The 590 is a sweet saw btw, but y'all already know that.[emoji6]


----------



## milkman (Aug 2, 2015)

Big Block said:


> The 590 for sure 200 plus dollars cheaper and more powerful. It is. It has a bunch more compression now




But, but, but, the Husky and Stihl is $200+ more, so they gotta be better, according to the "You get what you pay for " crew.


----------



## Mike Charles (Aug 2, 2015)

I thought he found the elusive chainsaw tree where chainsaws grow in the wild. Or its like Excalibur. Pull the chainsaw out and you become king of the lumberjacks.
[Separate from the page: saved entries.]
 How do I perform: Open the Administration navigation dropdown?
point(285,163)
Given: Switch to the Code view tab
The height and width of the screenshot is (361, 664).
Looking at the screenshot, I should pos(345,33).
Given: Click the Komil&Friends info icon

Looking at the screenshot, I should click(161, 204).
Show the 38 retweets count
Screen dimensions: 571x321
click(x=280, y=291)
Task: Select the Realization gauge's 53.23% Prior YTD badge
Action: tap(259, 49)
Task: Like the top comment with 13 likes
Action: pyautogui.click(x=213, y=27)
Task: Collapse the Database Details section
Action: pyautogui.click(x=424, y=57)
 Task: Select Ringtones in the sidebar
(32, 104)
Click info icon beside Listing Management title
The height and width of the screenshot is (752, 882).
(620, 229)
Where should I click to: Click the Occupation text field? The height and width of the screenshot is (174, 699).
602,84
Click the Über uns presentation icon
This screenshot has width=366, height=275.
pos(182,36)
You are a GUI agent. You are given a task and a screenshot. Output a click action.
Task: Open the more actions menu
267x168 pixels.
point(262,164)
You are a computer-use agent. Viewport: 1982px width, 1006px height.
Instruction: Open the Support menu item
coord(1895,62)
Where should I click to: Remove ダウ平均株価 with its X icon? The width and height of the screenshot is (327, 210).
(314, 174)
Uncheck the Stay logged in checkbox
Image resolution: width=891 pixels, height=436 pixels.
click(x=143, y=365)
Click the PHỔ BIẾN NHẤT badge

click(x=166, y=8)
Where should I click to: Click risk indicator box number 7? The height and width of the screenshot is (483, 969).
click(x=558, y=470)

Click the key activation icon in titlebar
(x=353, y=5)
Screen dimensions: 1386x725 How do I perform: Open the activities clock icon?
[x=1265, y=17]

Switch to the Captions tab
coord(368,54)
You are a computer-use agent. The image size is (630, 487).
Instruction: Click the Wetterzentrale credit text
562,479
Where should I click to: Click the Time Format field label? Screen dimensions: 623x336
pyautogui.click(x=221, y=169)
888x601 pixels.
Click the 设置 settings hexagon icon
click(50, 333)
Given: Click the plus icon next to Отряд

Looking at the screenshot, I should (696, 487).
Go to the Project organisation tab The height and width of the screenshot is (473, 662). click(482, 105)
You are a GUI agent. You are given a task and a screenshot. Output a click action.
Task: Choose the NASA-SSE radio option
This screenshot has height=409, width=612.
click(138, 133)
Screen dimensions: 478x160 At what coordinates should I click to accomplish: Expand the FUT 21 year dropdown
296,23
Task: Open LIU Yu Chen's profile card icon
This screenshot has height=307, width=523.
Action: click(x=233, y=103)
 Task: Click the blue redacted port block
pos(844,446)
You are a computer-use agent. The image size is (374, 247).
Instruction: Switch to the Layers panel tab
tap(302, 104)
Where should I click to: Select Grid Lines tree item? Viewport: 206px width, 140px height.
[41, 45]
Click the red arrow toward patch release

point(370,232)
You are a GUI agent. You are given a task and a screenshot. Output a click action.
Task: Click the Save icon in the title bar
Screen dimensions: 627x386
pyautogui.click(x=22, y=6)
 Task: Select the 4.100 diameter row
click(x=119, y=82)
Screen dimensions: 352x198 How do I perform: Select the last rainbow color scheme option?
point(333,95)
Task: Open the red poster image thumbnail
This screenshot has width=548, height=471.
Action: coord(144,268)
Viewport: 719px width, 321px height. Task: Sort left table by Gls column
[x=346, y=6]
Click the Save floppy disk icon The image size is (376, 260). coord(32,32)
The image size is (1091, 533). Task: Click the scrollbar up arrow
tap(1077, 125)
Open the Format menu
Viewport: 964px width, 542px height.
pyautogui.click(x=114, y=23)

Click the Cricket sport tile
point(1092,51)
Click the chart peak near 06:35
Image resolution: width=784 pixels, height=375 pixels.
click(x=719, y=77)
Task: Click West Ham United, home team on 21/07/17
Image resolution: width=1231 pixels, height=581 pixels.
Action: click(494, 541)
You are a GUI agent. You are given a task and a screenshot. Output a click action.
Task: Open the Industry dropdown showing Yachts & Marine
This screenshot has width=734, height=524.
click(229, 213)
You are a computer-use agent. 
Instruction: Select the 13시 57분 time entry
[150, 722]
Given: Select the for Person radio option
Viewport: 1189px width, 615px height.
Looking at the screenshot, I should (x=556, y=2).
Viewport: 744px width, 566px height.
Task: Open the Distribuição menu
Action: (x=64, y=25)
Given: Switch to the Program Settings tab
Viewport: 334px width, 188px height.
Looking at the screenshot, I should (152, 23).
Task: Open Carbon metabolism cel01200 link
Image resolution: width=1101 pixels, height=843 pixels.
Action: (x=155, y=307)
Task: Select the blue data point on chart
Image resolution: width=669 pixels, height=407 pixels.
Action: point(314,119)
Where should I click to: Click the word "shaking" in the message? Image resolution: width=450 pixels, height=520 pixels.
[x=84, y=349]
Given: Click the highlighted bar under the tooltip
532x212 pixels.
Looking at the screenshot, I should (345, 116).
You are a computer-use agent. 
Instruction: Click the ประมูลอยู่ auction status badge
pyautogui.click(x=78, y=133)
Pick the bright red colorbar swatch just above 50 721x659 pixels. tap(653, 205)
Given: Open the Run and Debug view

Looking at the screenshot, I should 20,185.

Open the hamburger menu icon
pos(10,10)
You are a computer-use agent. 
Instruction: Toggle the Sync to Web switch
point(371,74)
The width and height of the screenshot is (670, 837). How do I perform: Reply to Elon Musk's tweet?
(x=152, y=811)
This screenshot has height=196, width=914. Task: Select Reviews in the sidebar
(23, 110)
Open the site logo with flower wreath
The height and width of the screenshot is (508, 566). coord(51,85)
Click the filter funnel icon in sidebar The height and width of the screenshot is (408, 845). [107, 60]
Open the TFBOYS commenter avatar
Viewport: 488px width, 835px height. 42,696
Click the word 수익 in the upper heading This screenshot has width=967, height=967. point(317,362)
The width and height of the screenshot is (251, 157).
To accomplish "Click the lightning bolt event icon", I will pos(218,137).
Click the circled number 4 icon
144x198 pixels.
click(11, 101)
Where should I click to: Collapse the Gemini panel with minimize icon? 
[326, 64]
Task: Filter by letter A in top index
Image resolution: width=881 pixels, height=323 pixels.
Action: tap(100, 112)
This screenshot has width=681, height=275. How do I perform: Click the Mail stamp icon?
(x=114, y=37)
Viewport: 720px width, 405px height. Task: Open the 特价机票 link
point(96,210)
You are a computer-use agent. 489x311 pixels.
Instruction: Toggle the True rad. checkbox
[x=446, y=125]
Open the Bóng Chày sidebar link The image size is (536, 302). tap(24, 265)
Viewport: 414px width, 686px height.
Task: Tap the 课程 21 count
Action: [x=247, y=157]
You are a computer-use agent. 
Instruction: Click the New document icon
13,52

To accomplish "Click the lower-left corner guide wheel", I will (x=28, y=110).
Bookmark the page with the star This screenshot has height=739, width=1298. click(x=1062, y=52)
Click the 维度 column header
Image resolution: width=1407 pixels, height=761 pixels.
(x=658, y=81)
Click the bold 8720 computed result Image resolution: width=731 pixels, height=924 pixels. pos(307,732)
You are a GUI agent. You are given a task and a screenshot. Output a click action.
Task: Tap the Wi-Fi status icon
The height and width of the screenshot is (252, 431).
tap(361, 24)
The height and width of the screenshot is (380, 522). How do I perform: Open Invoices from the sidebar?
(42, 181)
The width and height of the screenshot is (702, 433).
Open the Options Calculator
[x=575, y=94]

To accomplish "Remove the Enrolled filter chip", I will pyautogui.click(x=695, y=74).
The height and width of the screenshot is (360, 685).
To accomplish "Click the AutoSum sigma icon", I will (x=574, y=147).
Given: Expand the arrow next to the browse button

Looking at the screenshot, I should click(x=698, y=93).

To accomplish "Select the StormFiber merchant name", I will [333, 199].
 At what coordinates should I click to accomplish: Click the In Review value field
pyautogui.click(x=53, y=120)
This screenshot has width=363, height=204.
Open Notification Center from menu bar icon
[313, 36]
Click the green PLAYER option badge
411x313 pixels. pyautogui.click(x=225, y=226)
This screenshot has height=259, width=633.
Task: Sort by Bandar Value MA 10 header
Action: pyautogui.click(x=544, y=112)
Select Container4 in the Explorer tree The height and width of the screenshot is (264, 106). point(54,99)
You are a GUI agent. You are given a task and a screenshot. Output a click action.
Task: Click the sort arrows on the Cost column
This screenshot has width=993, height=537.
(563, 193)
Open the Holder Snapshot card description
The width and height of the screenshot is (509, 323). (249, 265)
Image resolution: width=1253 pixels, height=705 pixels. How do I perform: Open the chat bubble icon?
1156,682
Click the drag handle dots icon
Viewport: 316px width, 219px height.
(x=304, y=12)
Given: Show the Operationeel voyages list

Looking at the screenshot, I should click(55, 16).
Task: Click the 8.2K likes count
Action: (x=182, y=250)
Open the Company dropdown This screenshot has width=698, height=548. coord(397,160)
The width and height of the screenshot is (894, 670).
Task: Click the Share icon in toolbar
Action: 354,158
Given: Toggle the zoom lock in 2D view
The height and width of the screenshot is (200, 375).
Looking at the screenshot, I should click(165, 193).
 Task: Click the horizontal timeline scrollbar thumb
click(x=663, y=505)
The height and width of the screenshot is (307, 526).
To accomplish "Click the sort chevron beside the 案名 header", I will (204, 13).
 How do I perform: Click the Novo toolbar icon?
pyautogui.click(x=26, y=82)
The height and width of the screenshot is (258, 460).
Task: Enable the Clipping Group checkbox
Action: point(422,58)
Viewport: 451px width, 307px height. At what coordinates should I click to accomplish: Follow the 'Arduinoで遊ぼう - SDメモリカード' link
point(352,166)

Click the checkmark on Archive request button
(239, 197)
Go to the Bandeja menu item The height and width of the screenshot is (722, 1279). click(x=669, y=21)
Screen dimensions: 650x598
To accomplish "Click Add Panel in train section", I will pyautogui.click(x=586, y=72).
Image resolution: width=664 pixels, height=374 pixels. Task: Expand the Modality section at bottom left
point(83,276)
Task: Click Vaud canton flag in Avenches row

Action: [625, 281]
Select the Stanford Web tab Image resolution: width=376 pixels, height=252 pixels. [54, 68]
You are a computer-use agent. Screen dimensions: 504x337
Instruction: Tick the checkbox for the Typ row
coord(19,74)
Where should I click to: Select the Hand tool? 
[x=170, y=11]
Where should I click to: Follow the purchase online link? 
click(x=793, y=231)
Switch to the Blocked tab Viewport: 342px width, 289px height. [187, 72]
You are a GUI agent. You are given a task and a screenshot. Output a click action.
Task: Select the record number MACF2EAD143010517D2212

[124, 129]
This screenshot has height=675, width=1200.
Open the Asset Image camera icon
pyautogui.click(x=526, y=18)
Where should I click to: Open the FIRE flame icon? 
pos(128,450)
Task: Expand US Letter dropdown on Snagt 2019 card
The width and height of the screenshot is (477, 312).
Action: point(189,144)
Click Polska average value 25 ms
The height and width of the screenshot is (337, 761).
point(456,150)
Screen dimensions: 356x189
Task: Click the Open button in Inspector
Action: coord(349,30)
Sent from my SM-G900V using Tapatalk


----------



## Ferguson system (Aug 2, 2015)

There's 590 reason's to like the Echo, 562 reason's to like the Husky, the clear loser is the Stihl: 362..


----------



## snoozeys (Aug 23, 2015)

Please no more 100+ page oil threads getting both saws stuck not even im that good 

Sent from my SM-G925I using Tapatalk


----------



## Big Block (Oct 12, 2015)




----------



## TMFARM 2009 (Oct 13, 2015)

590 reasons!


----------



## Big Block (Oct 13, 2015)

Oooooooo 28 on there ah. How's it run ? Full skip ?


----------



## Big Block (Oct 13, 2015)

I did a double take I see that it's full comp. It's gotta run.


----------



## TMFARM 2009 (Oct 13, 2015)

Big Block said:


> Oooooooo 28 on there ah. How's it run ? Full skip ?



no skip.
it will eat. its a full on stock saw. nothing special. they dont offer it with a 24" or 28" because it was not tested with them. but they do fine with larger bars.
i also have a 20" for it. but i use a cs450p 20" for most of the work.


----------



## BGE541 (Nov 23, 2015)

Whats new with this?


----------



## Big Block (Nov 24, 2015)

Nothing yet. Thinking of getting a gb bar though


----------